UPDATE oauth_clients SET redirect_uri = 'https://mattermost.company.com/signup/gitlab/complete' WHERE client_id = '1234567890';

Warning : The redirect_uri parameter should be strictly the same as the one given by Mattermost to Oauth server during authentication. If your Mattermost server uses HTTPS, make sure the redirect_uri begin with https.

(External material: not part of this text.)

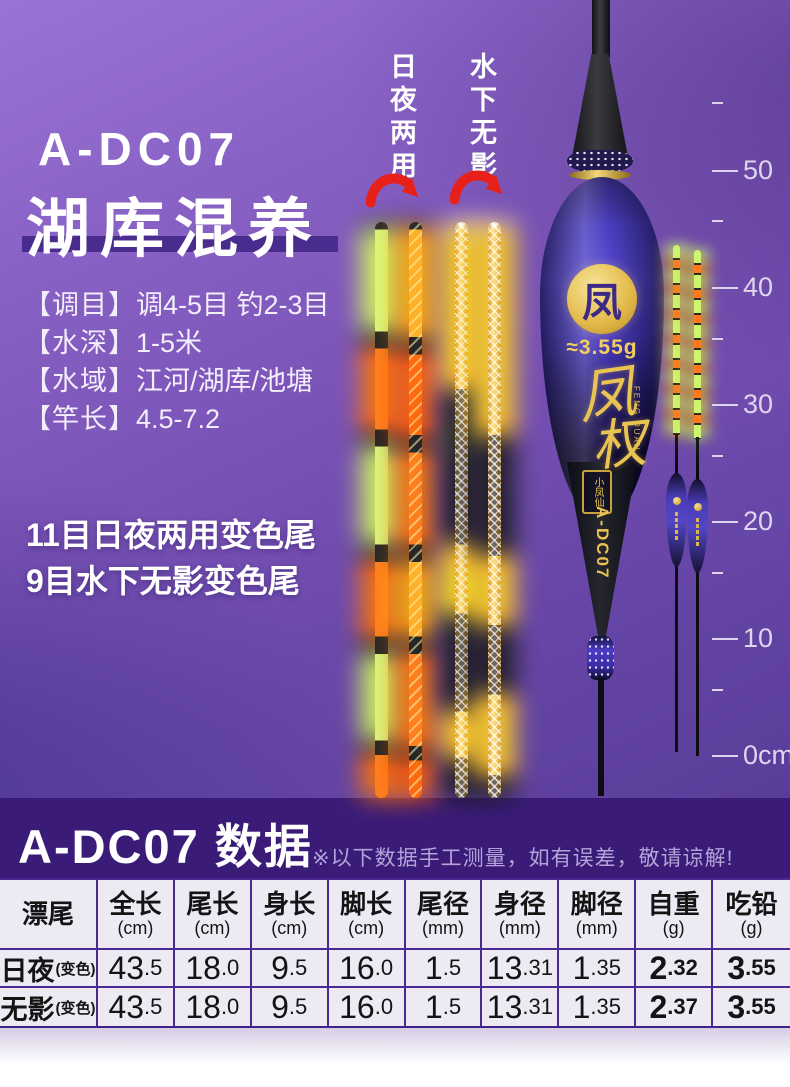  What do you see at coordinates (49, 915) in the screenshot?
I see `col-header-tail-type: 漂尾` at bounding box center [49, 915].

Note : Mattermost build the redirect_url from the parameter SiteURL in config.json. Thus, if you set this parameter to https://mattermost.company.com, Mattermost will use the following redirect URL : https://mattermost.company.com/signup/gitlab/complete (SiteURL + '/signup/gitlab/complete').

Configuration

To complete the installation process you need to configure the Oauth server, by editing the following files :

  • oauth/LDAP/config_ldap.php : LDAP configuration to allow user authentication on the LDAP server.
  • oauth/config_db.php : Database configuration to allow Oauth server to store data.

For more information about available parameters, refer to the configuration section of the repository README.

Configure Mattermost

Active Gitlab authentication in System Console > Gitlab (or config.json) and fill application id and secret with the two tokens got during install section. For the next fields use this :

User API Endpoint : http://HOSTNAME/oauth/resource.php
Auth Endpoint: http://HOSTNAME/oauth/authorize.php
Token Endpoint: http://HOSTNAME/oauth/token.php

Change HOSTNAME by hostname or ip of the server where you have installed Mattermost-LDAP module.

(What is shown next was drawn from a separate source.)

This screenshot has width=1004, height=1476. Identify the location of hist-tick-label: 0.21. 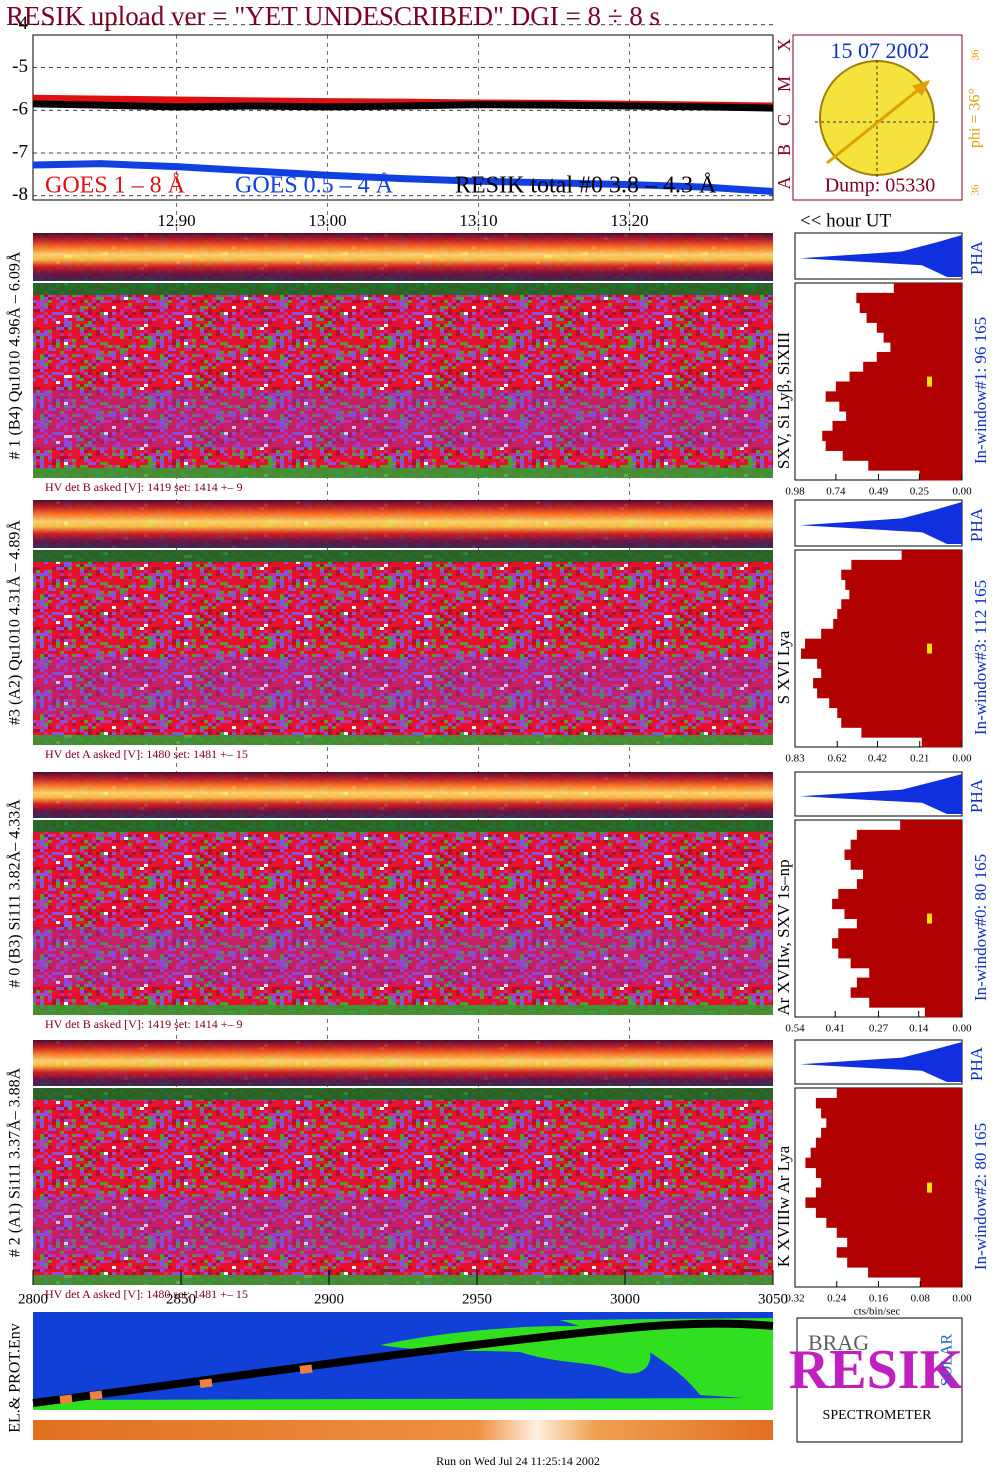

Since Mattermost 4.9, these fields are disabled in admin panel, so you need to edit directly section GitLabSettings in the Mattermost configuration file config.json.

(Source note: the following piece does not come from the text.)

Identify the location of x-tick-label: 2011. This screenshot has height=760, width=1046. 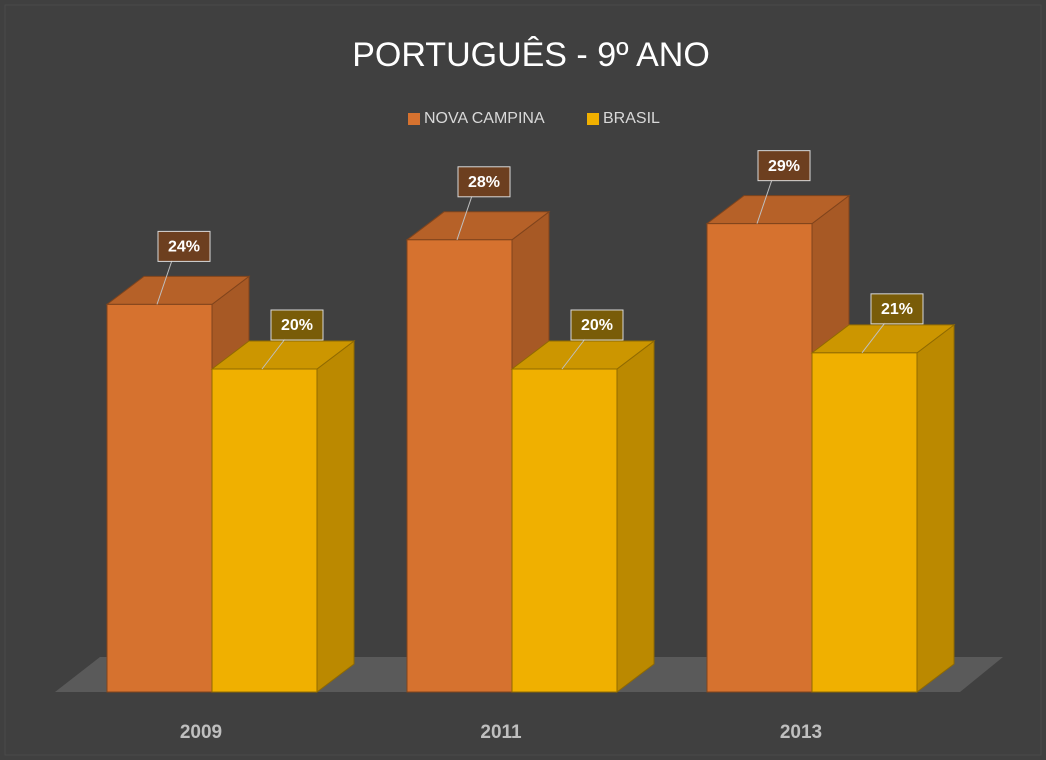
(501, 732).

Since Mattermost 6.x the configuration needs to be changed in the Configurations SQL table. After setting the Gitlab Site URL, Application ID & Application Secret Key via the System Console, the following SQL commands can fix the URLs:

  • UPDATE Configurations SET Value=REPLACE(Value, 'https://mm-ldap.example.com/oauth/authorize', 'https://mm-ldap.example.com/oauth/authorize.php');
  • UPDATE Configurations SET Value=REPLACE(Value, 'https://mm-ldap.example.com/oauth/token', 'https://mm-ldap.example.com/oauth/token.php');
  • UPDATE Configurations SET Value=REPLACE(Value, 'https://mm-ldap.example.com/api/v4/user', 'https://mm-ldap.example.com/oauth/resource.php');

In the config.json file, GitLab configuration is gathered in the section GitLabSettings. You have to enable it and to fill parameters with your values. Once completed, the section should look like :

    "GitLabSettings": {
        "Enable": true,
        "Secret": "fedcba987654321fedcba987654321",
        "Id": "123456789abcdef123456789abcdef",
        "Scope": "",
        "AuthEndpoint": "http://localhost/oauth/authorize.php",
        "TokenEndpoint": "http://localhost/oauth/token.php",
        "UserApiEndpoint": "http://localhost/oauth/resource.php"
    },

Note : You need to restart the Mattermost server to take into account the change.

Usage

If you have succeeded the previous step you only have to go to the login page of your Mattermost server and click on the Gitlab Button. You will be redirected to a form asking for your LDAP credentials. If your credentials are valid, you will be asked to authorize Oauth to give your information to Mattermost. After authorizing you should be redirected on Mattermost connected with your account.

Keep in mind this will create a new account on your Mattermost server with information from LDAP. The process will fail if an existing user already use your LDAP email. To bind an existing user to the LDAP authentication, sign in Mattermost with this user account, go in account settings > security > sign-in method and "switch to using Gitlab SSO".